I am always worried whether what am I doing is BEST for my children. Society seems to have all these rules and expectations that we have to follow, but sometimes the “rules” are complete opposites of each other, depending on who you are talking to. Are these “rules” best practice for children or are they one person’s persuasive opinion?
- Cloth Diaper or Disposable Diaper
- Breastmilk or Formula
- Cry it Out or Never let them Cry
- Baby Wear or Stroller
- Helicopter or Free Range Parenting
Child rearing is personal. I have close friends who choose different parenting techniques and strategies. In my opinion, there is not a 100 percent right way to child rear for everyone. We don’t all choose to do it the same way. We make different decisions on things depending on our personal situation and our own personal research. In the end, I like to think that we all have the same goal: happy, healthy children.
Next time you are at a park or store and you see someone child rearing differently than you, I challenge you to try to assume the best. We’re not all the same, all our situations are not the same, and our children are not all the same. Thankfully, we live in a country where we can choose to do things differently than our neighbor or friend.

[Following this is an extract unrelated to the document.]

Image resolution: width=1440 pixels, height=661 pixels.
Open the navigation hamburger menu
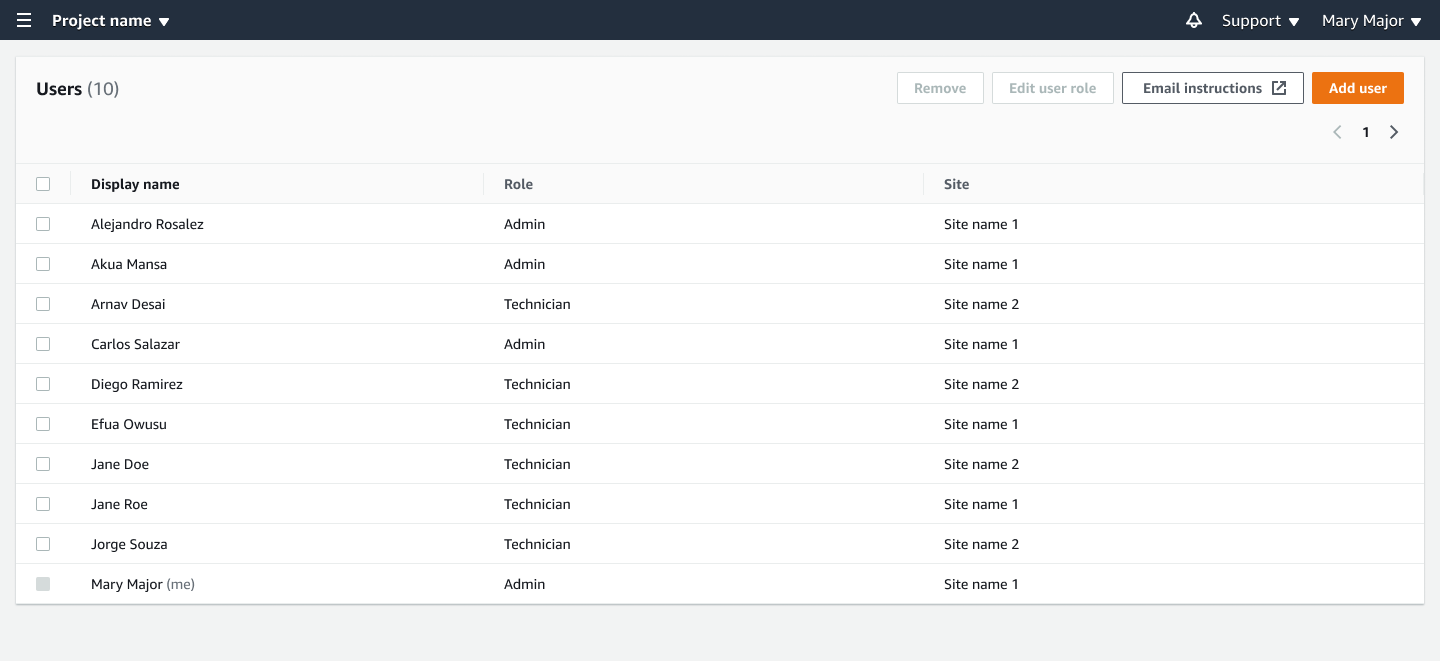coord(23,20)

If you find yourself passionate about a particular aspect of child rearing, and feel you must share, find ways to share the information without sounding bossy, negative, or nasty. Once, when I was out with my boys, I actually had a mom approach me and, what felt like, demean me because I was pushing my young son in a stroller rather than “baby wearing” him. After my initial frustration and anger about her approach and condescending tone, I was able to search through her comments to find the positives (this isn’t an easy task): she’s passionate about her beliefs and is doing what she feels is right for children. I am absolutely not saying I am against baby wearing (because in certain circumstances and times I have made the choice that baby wearing would be the best for me and my children), what I am saying is that everyone is different and has different reasons for child rearing differently at different times.
Let’s assume that all people have their child’s best interest in mind at all times. And assume that everyone is doing the best they can with what they have. To think parents never make mistakes is ludicrous; distractions happen, life happens, bad days happen. The world would be a much better place if we could rally together as parents (and humans) rather than rally against.